According to Cecilia Espinosa, a former maquiladora worker who is currently on staff at the Mesa de Mujeres, a women’s human rights group, since 1982 the minimum wage has been losing purchasing power. Last year, the minimum wage of 70.10 pesos per day lost 68 percent of its value.  Previously, young people usually paid 50 percent of their income to their parents, according to Cecilia. Now, all family members of working age need to work full time to support the household.

The Mexican president and governor of Chihuahua have traveled overseas to lure more production to Mexico. As wages are rising in China because of labor unrest, they are trying to capture market share in advance of the implementation of the Trans Pacific Partnership. The TPP will open access to Vietnam and Malaysia as low-wage areas in competition with Mexico.

There has been a black-out of coverage of the protests in the Juarez media. The February 7 edition of the local paper had a full page spread denying that there are problems in the maquiladoras.

A former maquila worker from Eaton Busman, one of the plants with a labor dispute, Antonia “Toñita” Hinojosa Hernández, ran for mayor in the June 5 election to call attention to the grievances of workers.

While actually winning was a moon-shot, organizing the campaign to reach the 250,000 maquiladora workers in the city was a vehicle to organize workers in the maquiladoras. They launched a civic association called Maquiladora Workers of Juarez.

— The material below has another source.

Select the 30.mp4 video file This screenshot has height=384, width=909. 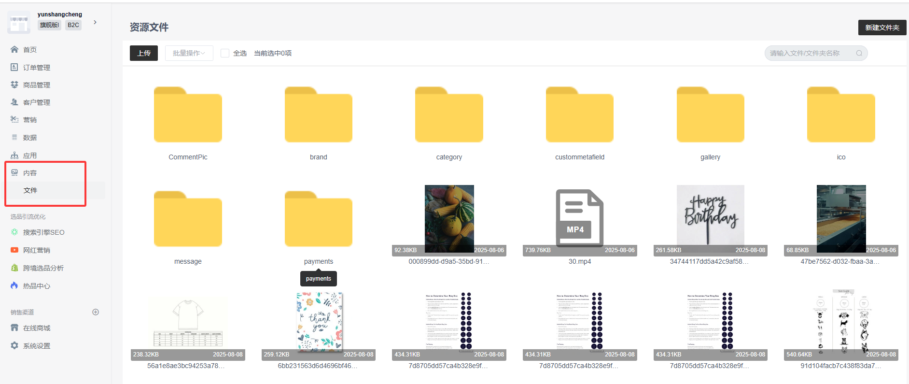tap(579, 218)
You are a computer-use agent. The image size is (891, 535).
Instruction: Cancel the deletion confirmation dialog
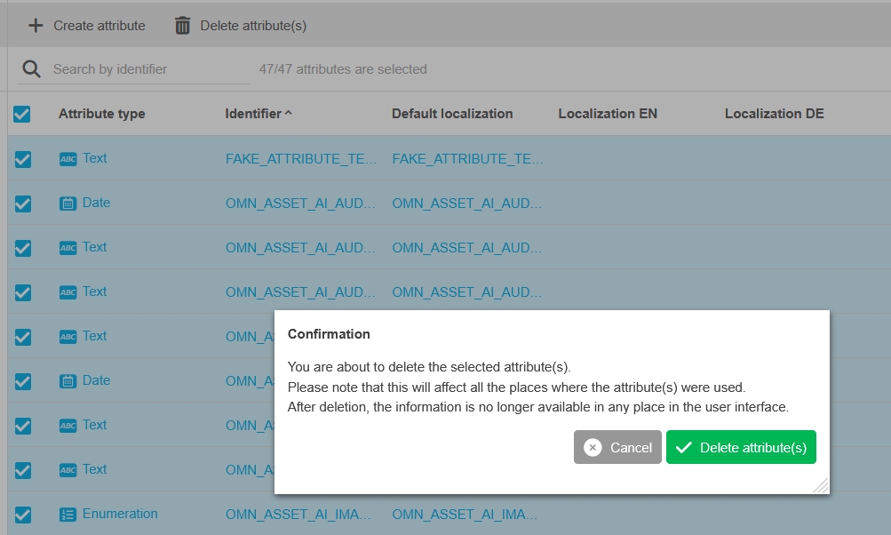(x=618, y=448)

On the U.S. side, labor and community activists have been organizing in support of the Juarez maquila workers.  A group of students met at the Center for Inter-American and Border Studies at the University of Texas, El Paso (UTEP) to plan a student group to support Juarez maquiladora workers.  A labor support group, the Kentucky Workers League, picketed the Lexmark headquarters in Lexington, Kentucky, last January.

The San Francisco Labor Council passed a resolution in support of the maquiladora workers at its meeting on February 8. It sent letters to Mexican President Enrique Peña Nieto, Chihuahua Governor Cesar Duarte, Juarez Municipal President Javier González, the Chihuahua Secretary of Labor Fidel Perez and Lexmark corporate headquarters calling on them to protect workers rights to organize and demonstrate, to reinstate fired workers and to recognize their union.

A similar resolution was passed by the El Paso Central Labor Union on January 13 and the Texas AFL-CIO state labor federation on January 20.  The AFL-CIO issued a message of solidarity on January 11 and called on the U.S. government to review any purchases from these suppliers that may be receiving U.S. taxpayer dollars while they violate labor rights.

Even U.S. Congressman Beto O’Rourke of El Paso visited the planton outside the Lexmark plant and had his picture taken with workers. His parents own maquiladoras. His father-in-law is Bill Foster who built the power-house business alliance, the Verde Group.  The Border Institute, a faith-based group from both sides of the border, held a meeting on February 6 in Juarez with a workshop, “Discussion on Globalization and the Border Economy.” They discussed “Laudato, Si” or “Praise be to you” an encyclical letter by Pope Francis on the environment, production and work.

Father Benjamin Cadena described Border Theology. People idolize the market like the biblical golden calf. The fetish is now the economic system called Neoliberalism. Money is the new god that replaces the god of life. The desert is a place for communion and solidarity and the preferential treatment of the poor, moving through darkness by loving the light.  Father Cadena said that Pope Francis has spoken about structural or social sin that creates inequality. Sin is within society as lack of justice and those who pay the highest price for the impunity of the rich are the poor, according to Father Cadena.  While the Border Institute did not take a formal action, activists at the meeting began organizing to publish a letter in a local paper to coincide with Pope Francis’ visit to Juarez on February 17.

They published a full-page ad that described an oppressive and exploitative social reality for workers in Juarez.  While the Pope met with some selected maquiladora workers, his visit was tightly choreographed to present Juarez as a safe place for investment.